Bordeaux carbure sur la décarbonation

[Vinitech 2022] Le vignoble s’est doté d’une stratégie de décarbonation, aux effets encore relatifs, mais qui mobilise tous les acteurs. Le CIBV les outille par tous les moyens, pour susciter la prise de conscience chez les uns, l’accentuation chez les autres.

L’inertie : telle est l’ennemie du changement climatique à l’œuvre. Qu’il s’agisse des causes (les émissions de gaz à effet de serre) ou des solutions (l’évitement et la séquestration), la trajectoire empruntée par le réchauffement climatique ne répond pas vraiment au doigt et à l’œil. L’inertie : la filière viticole bordelaise ne s’y résout. Depuis une quinzaine d’années, le CIVB s’est doté d’une stratégie bas-carbone, qui s’est matérialisée par la réalisation d’un premier bilan en 2007, faisant office d’étalon. Deux autres ont été réalisés en 2012 puis en 2019. Résultats ? « Les émissions ont baissé de 19% sur la première période puis de 24% sur la seconde, a déclaré Jeanne-Marie Voigt, chargée de mission stratégie carbone au CIVB, lors d’une conférence à Vinitech. Ce bilan est toutefois à nuancer car la production de vin a aussi baissé sur ces périodes, pour des motifs économiques et climatiques. Rapportée à l’hectolitre de vin, les émissions ont régressé de 16% sur la première période mais elles ont progressé de 6% sur la seconde ».

Jeanne-Marie Voigt, chargée de mission stratégie carbone au CIVB
Jeanne-Marie Voigt, chargée de mission stratégie carbone au CIVB

Agir sur les postes émetteurs et la séquestration

A Bordeaux, les plus gros postes émetteurs sont liés au verre et au conditionnement pour 28%, aux pratiques viticoles pour 22%, au fret pour 19% et à l’efficacité énergétique des bâtiments et des process pour 4%. « En ce qui concerne le verre, nous travaillons sur l’allègement des bouteilles dans la limite des risques de casse, ainsi que le taux de calcin, c’est à dire de verre recyclé, souligne Jeanne-Marie Voigt.
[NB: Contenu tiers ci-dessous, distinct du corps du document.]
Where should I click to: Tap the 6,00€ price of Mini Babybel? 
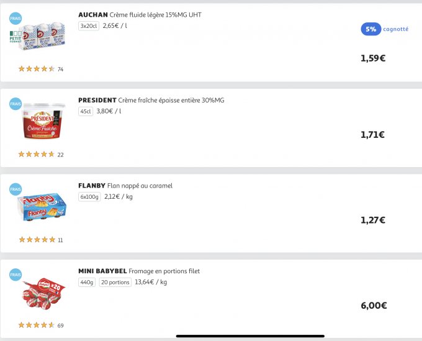tap(373, 306)
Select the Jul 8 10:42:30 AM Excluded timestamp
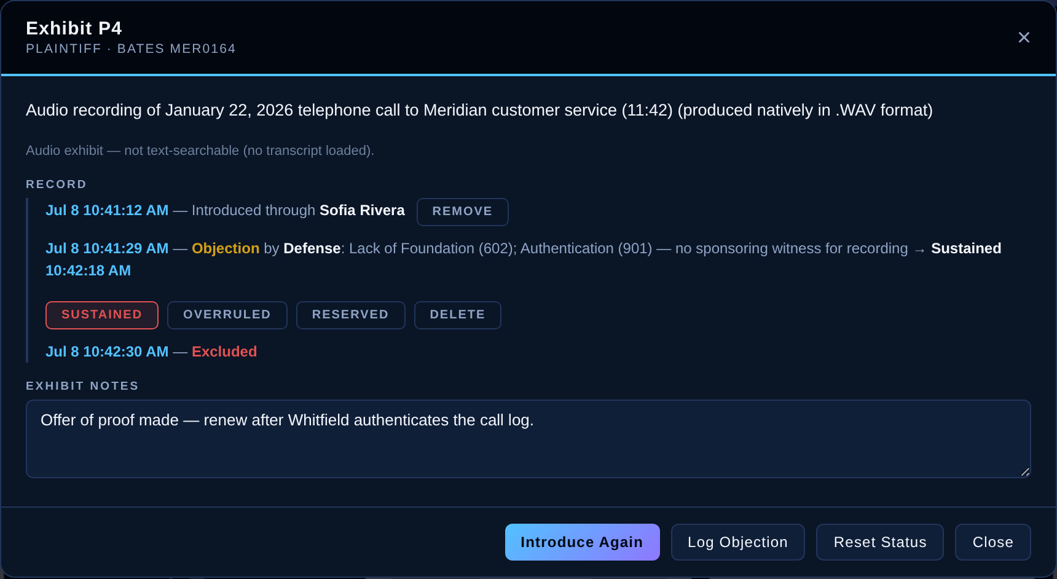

Le réemploi des bouteilles est une autre piste. L’allègement des carton ou l’opportunité de conditionner les bouteilles dans des caisses en bois, dont les cavistes ne savent parfois que faire, doivent aussi nous interroger ». En matière de fret comme pour les engins agricoles, le CIVB lorgne sur les énergies alternatives telles que le BioGNV. L’isolation des chais, leur caractérise semi-enterré sinon leur toiture végétalisée, les transferts gravitaires du vin sont autant de pistes pour réduire les impacts dans les bâtiments et dans les process.

Le CIVB ne néglige pas le levier de l’atténuation, avec la séquestration de carbone dans les sols, les jachères fleuries, les haies ou encore l’éco-pâturage. « Les efforts d’atténuation ne dispenserons jamais d’agir sur la réduction des émissions », prévient Jeanne-Marie Voigt.

Plateforme Bordeaux Connect

Le CIVB met aussi en avant un autre préalable : l’information et la sensibilisation des acteurs. L’interprofession s’y emploie via sa plateforme Bordeaux Connect, laquelle propose différents outils pédagogiques, des plus rudimentaires pour faire émerger la prise de conscience, aux plus sophistiqués, s’apparentant à un pseudo-bilan carbone. « Ces outils sont destinés à accompagner les professionnels, à les soutenir et à les orienter dans leurs choix, sans enfreindre leur liberté d’entreprise, indique Jeanne-Marie Voigt. Le simple fait de délivrer une information peut parfois produire un déclic ». La filière a programmé son prochain bilan carbone à l’horizon 2026. D’ici là, elle ne remettra « une couche » le 24 janvier prochain avec le Forum développement durable, qui fera la part belle à la décarbonation.